This garden shows no fear of bright colors and strong architectural shapes
Written bySunsetAugust 9, 2004
Share this story
When Linda and Ted Schlein moved into their Spanish-style house in Menlo Park, they inherited a totally different landscape than the one they’d known. “We’d just come from a colonial house surrounded by green lawn, shrubbery, and a white picket fence,” Linda explains.
By contrast, their new garden had a Mediterranean flavor to complement the house. The building, designed by Richard Elmore and the previous owners, Duane and Michele Maidens, echoes the curves and colors of a sun-washed village.
To enhance this vision, landscape architect Rosemary Wells gave the front yard a Mediterranean meadow look.
For bright color year-round, she chose unthirsty bloomers such as scarlet bougainvillea, drifts of yellow Jerusalem sage, and lavender. For shade around the periphery, she planted a locust, a pepper tree, and ‘Swan Hill’ olive trees.
For fragrance, she set an angel’s trumpet in the entry courtyard beside a trickling fountain. “Its perfume is intoxicating, especially on balmy evenings when it wafts though the open dining room doors,” Michele Maidens recalls.

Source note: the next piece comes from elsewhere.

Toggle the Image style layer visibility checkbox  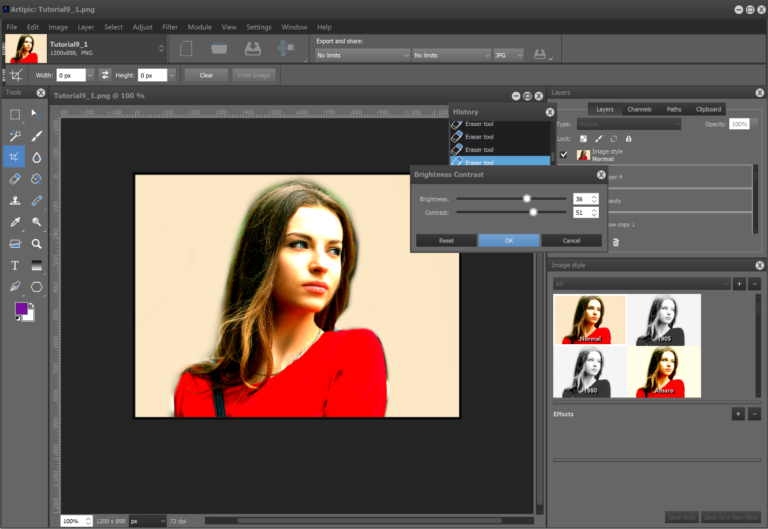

Linda Schlein quickly got into the garden’s sun-country mood. As the landscape grows, she tucks in more perennials that fit its theme — with help from Maureen Decombe of Green Willow Gardens.
“This garden shows no fear of bright colors or strong architectural shapes,” says Decombe.
DESIGN NOTES
Mix the plantings. Many California natives have the same exposure, water, and soil needs as plants from similar Mediterranean climates. In the Schleins’ yard, fremontodendron and ceanothus (California natives) pair with plants like lavender (a Mediterranean native) and red-hot poker (Kniphofia) from South Africa. Group different plants according to their needs.
Forget lawn. Plant unthirsty groundcovers such as blue fescue, ‘Carmel Creeper’ ceanothus, dwarf cotoneaster, and gazanias. Mulch spaces between them with fine-textured (1/4-inch) fir-bark mulch, and use gravel or pavers for paths and patios.
Pair bold colors. Bright flowers stand up to California’s sunlight. Yellows and blues predominate in the Schleins’ garden, but other plants splash color around the perimeter ? purple asters, orange bird of paradise, ruby-red leptospermum, and red kangaroo paws and penstemons. Bronze-foliaged plants such as hop bush, phormiums, and purple smoke tree are cooling accents.
Add fragrance. Sweet scents from citrus and angel’s trumpet mix with herbal aromas like lavender.